Technology- Inertial Systems
MEMSIC is a leading supplier of solid-state Inertial Sensors and Systems for aerospace, commercial, automotive and industrial applications, with products used in over 600 different types of aircraft. MEMSIC’s cost-effective solutions provide a unique combination of performance and features through the packaging and integration of high-grade MEMS gyros and accelerometers, GPS technology and advanced DSP algorithms. MEMSIC’s Inertial Sensors and Systems are ideally suited for control, instrumentation and navigation in airborne, land and marine environments.
MEMSIC has been at the forefront of MEMS technology for more than a decade, and has developed an extensive and growing international customer base with more than 10,000 installations worldwide.
MEMSIC developed one of the first successful MEMS-based FAA-certified Attitude & Heading Reference Systems (AHRS), and continues to push the envelope with class-leading performance, design and technology for a vast array of applications including general aviation, commercial and military markets.
- Rugged reliability (MTBF>30,000 hours)
- price/performance ratio enabling wide use of applications
- small footprint
- user support/tools
Micro Electro Mechanical Systems (MEMS) technology has enabled the development of highly-reliable solid-state inertial sensors and systems for use in a wide variety of static and dynamic motion measurement applications. MEMS inertial sensors and systems are based on micro-machined silicon structures that are designed to detect the linear and/or angular motions of a freely moving body using the principles of inertia.
These chip-level silicon structures contain no moving parts, offer extremely low power and high reliability, and exhibit low sensitivity to vibration and shock. As a result of these key features, MEMS inertial sensors are ideally suited to a wide variety of applications, and provide a significant size, weight and cost advantage over the more traditional mechanical and fiber optic inertial technologies.

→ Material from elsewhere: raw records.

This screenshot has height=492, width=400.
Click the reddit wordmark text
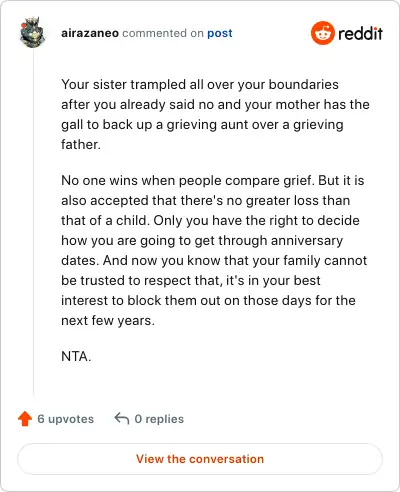click(360, 33)
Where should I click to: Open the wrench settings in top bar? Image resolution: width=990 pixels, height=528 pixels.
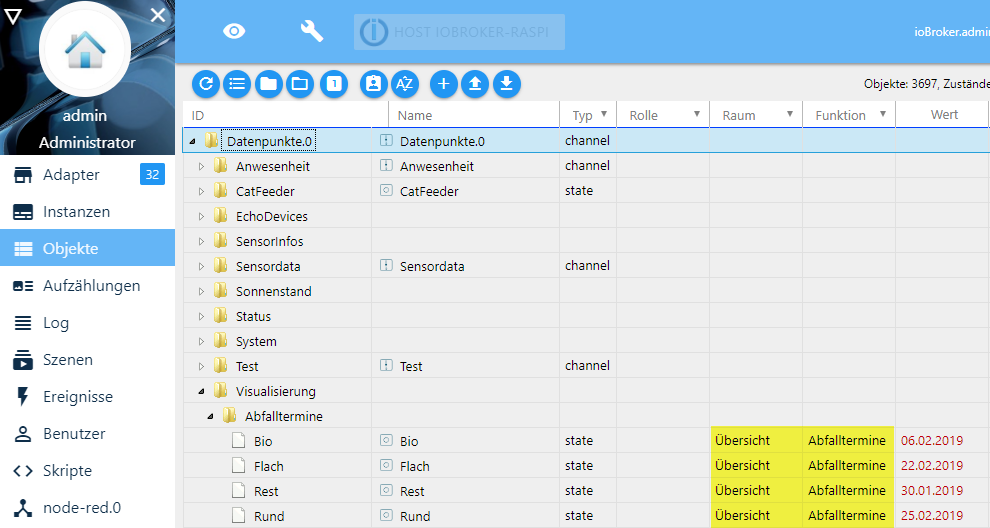[312, 31]
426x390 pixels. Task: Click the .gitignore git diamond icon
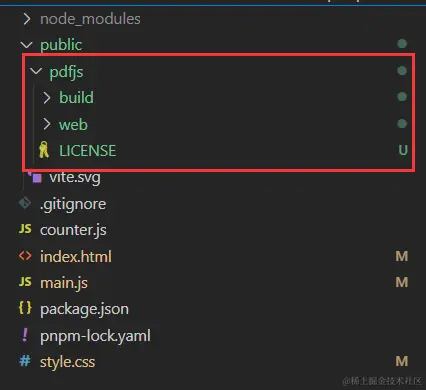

MEMSIC’s Inertial Systems incorporate an extended Kalman filter (EKF) algorithm that provides on-the-fly calibration of the angular rate sensors and linear accelerometers. The EKF algorithm uses feedback from the accelerometers, rate sensors, magnetometers and GPS (or air speed) to estimate corrections to the trajectory state and inertial sensor errors. The ability to accurately and effectively estimate these corrections and errors allows MEMSIC’s inertial systems to offer unparalleled performance and affordability.
The Kalman filter attitude correction approach achieves improved system performance as a result of its ability to estimate the attitude errors and gyro bias states. The advantage of this approach is that an absolute attitude error estimate is provided to the trajectory to correct any errors due to physical noise disturbances and gyro errors, as well as a characterization and tracking of the gyro biases, which in effect provides an online rate sensor calibration.
MEMSIC has developed and patented its EKF during the past 10 years, with several patents awarded for EKF use within inertial systems. As a part of its ongoing product improvement process, MEMSIC continues to extend and optimize its algorithms for more and more complex operating environments.
Inertial Systems are multi-axis sensor packages that measure the inertial forces experienced by the movement of an object in free space. The most frequent applications for inertial systems are navigation, attitude measurement and platform stabilization.
MEMSIC offers a wide range of inertial products that are based on the combination of MEMS acceleration and angular rate sensor technologies. The more highly integrated MEMSIC systems incorporate reference data from sources such as a three-axis magnetometer, GPS receiver or air data computer to enhance overall functionality and performance, however, all of MEMSIC’s inertial systems are designed to operate without the need for external aiding.
Accurate attitude sensing is accomplished by measuring acceleration in three orthogonal axes and by measuring angular rate about each of these axes to compute Roll and Pitch angles relative to the gravity vector. Heading is calculated by computing the yaw angle about the z-axis relative to the earth’s magnetic field vector. The integration of GPS and/or airspeed (from air data computer) provides additional information for the Kalman filter, allowing it to provide better corrections for attitude determination, as well as the ability to estimate further accelerometer and magnetometer sensor errors including bias, scale factor and misalignment.